Opinia użytkownika: zarejestrowany-uzytkownik
Dotycząca firmy: House
Treść opinii: Dzisiaj ok godz 11.40 wraz z mama weszłyśmy do salonu House w Rybniku w poszukiwaniu kurtki. salon średniej wielkości, podzielony na strone damska i męską. z przodu salonu stał stół okrągły z spodniami, bluzeczkami i dodatkami zimowymi a zaraz za nim stojaki z kurtkami. tak wiec bez problemu znalazłam towar jakiego szukałam. różne kolory, rozmiary, wiec zaczęłyśmy z mama szukac rozmiaru "M" i "L" w tym momencie podeszła do nas jedna z sprzedawczyń, na identyfikatorze widniał napis "Gosia". tak wiec Gosia zapytała czy pomóc znaleść rozmiar. pokazała nam 3 modele w kolorze fioletowym, czarnym i brazowym, bo takie nas interesowały, po czym pokazała miejsce gdzie mogę spokojnie przymierzyć kurki. poszłyśmy z mama do przymierzalni z 6 kurtkami ( 3 kolory w rozmiarach "M" i "L") Pani sprzedawczyni stała cały czas obok wrazie gdy potrzebowalibyśmy jakiejś pomocy. wybrałam kurtkę w rozmiarze "L" fioletowa.
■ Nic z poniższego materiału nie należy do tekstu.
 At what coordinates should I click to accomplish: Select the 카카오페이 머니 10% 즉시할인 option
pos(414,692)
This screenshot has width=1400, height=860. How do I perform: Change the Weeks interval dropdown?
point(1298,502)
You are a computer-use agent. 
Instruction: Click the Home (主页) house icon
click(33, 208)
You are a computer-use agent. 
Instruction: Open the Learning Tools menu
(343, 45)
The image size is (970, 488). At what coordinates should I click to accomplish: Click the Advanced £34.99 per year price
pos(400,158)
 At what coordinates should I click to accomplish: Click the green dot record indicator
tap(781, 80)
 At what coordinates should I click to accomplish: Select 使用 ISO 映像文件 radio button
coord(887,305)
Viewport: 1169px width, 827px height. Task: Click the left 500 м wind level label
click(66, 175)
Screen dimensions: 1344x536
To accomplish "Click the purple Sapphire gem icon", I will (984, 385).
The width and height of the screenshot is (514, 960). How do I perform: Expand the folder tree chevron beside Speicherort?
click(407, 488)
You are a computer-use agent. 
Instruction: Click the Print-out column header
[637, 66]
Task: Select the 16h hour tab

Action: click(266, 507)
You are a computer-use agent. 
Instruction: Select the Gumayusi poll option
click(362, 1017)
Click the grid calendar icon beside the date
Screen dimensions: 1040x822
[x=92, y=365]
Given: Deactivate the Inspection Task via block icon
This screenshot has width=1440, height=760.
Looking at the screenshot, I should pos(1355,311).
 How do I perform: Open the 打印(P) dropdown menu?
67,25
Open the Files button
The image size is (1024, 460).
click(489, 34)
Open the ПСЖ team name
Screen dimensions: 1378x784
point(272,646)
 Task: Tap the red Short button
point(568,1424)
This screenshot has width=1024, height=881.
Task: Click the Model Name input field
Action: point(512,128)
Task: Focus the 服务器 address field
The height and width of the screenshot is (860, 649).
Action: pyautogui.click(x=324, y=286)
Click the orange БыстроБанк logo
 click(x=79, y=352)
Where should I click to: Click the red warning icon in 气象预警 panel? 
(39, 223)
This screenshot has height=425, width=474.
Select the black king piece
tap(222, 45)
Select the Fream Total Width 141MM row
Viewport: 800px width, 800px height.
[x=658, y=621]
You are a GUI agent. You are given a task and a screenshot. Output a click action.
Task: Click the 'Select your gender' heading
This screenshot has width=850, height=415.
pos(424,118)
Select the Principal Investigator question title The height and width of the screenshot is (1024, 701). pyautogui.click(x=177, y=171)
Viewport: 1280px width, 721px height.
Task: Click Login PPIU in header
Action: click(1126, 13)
Sprzedawczyni resztę kurtek zabrała a nas pokierowała do kasy. Za kasą stał chłopak z imieniem z identyfikatorem "Krzyś". bardzo miły i uprzejmy. poinformował nas o promocji, a mianowicie, że kurteczke bede miała jeszcze 30% taniej i zaproponował czapkę i szalik co właściwie pokryło by się z ceną samej kurteczki tak wiec zdecydowałam sie i na ten zestaw. po zapłaceniu i oddaleniu sie od kasy moja mama usłyszała jeszcze jak jeden z pracowników proponuje innemu mężczyźnie t-shirty ponieważ też były w promocji. przy zakupie dwóch jeden jest za 10 zł. tak wiec przeszłysmy na stronę męską i wybrałyśmy jeszcze 2 t-shirty które również były w promocji. przy wyborze pomagał nam "Dawid" poinformował nas również, że gdyby nie pasowały mozemy do 2 tyg wymienić lub zwrócić. Tak wiec znowu poszłysmy do kasy. Pan kasjer uśmiechnął sie na nasz widok mówiąc " O! widzę, że jeszcze cos Panie dobrały" po skasowaniu dał nam kupony zniżkowe do pizzeri Dominium. po wyjściu z salonu i po powrocie do domu okazało sie że przez pomyłkę wzięłam nie ten rozmiar kurtki który trzeba było. Czyli zamiast "L" wziełam "M" i musiałam jechac wymienic. Bez problemu udało mi sie zamienić na rozmiar "L" a Pan kasjer zrobił to z uśmiechem i sympatią. przeprosił za pomyłkę i zaprosił ponownie na zakupy.